The goal was to retain the classic New England feel on the outside, but open up the interiors to create rooms that were warm, inviting and a little more relaxed. “I love traditional Colonial architecture,” says Lulu. “But it can be closed off and formal. We wanted to make the circulation flow.”
John and Lulu have an affinity for modern design: John is the president of Design Within Reach (formerly the COO of Edelman Leather), and Lulu grew up in Oregon, the daughter of an architect. To achieve their vision, they enlisted the help of Westport-based architect Tasos Kokoris. “It was a nice house with beautiful lines,” says Kokoris. “In deference to the neighborhood, we didn’t want to do anything crazy from the street side.”

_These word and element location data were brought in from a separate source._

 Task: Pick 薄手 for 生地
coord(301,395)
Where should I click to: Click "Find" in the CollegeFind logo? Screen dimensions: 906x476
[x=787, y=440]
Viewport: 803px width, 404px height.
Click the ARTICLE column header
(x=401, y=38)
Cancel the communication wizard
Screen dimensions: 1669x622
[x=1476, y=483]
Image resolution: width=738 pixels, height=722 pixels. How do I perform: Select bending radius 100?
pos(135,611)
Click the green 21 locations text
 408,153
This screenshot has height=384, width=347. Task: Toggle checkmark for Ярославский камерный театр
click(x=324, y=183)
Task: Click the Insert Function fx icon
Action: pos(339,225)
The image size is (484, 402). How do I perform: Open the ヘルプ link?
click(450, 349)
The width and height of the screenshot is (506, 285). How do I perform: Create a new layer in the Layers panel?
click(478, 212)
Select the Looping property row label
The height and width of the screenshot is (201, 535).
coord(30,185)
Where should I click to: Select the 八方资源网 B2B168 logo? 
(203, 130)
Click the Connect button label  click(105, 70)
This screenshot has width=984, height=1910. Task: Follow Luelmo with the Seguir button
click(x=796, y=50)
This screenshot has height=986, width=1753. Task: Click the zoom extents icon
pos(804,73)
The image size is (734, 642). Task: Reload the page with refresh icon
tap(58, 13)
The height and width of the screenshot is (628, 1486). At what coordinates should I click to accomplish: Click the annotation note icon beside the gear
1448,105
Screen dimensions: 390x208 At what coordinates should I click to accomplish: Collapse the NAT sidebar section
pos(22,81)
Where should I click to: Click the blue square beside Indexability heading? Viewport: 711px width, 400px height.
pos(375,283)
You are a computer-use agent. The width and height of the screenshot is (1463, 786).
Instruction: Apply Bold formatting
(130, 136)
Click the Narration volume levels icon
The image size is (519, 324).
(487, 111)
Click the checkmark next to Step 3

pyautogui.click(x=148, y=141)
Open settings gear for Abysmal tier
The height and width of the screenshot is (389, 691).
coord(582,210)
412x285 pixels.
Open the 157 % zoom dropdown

Inside, however, was a different story. Most of the space was reconfigured, though the living room and master bedroom—part of an expansion by the previous owners—were left intact. The open stairway to the basement is now part of the design instead of hidden from view. The dining room became a home office with a fish tank wall; the kitchen is now a mudroom with deluxe digs for the family dog; upstairs are three bedrooms for each of the children. In the spacious kitchen, formerly the family room, Kokoris opened up the back wall and added a large rectangular space, which is divided into separate sitting and dining areas. French doors lead to an expansive screened-in porch. “We were able to add some bells and whistles,” he says, such as an elevator, a second-floor laundry room, a media room and wine cellar, plus a state-of-the art geothermal, solar heating and cooling system.
For the interiors, the McPhees wanted to incorporate a mix of contemporary and Asian furnishings. Lulu turned to Darien designer Melinda Tweeddale, whom she had met years earlier. “I could tell she was someone who thinks outside the box,” says Lulu. To maintain a cohesive look between the old part of the house and the new, Tweeddale used a neutral palette of gray and taupe, with purple and green accents. She updated the living room by adding a hint of lavender to the white walls. Lavender drapes with a shimmery gold print, and a custom lavender and metallic area rug add just the right transitional note. In the sitting area, a classic Florence Knoll sofa is covered in a celadon linen; the chairs are done in a brown linen with pops of raspberry; and the dining chairs are a sea-foam green leather. In keeping with the clutter-free aesthetic, kitchen appliances are hidden from view, including the refrigerator, which is housed in an Asian armoire.
“I’m very aware that rooms can make people feel a certain way,” says Lulu. “We thought about every inch of the house—inside out, outside in.” Case in point: the trio of crystal lighting fixtures in the foyer that lead to a view of the outdoors. “The sparkle draws your eyes up, and you immediately feel present and centered,” she says. Similarly, in the wine cellar, the floor, ceilings and walls are done in red leather tiles. “There’s wine and a new shoe smell,” says Lulu. “Why would you ever want to leave?”
A version of this article appeared in the March 2014 issue of Connecticut Cottages & Gardens with the headline: Design Without Reservations.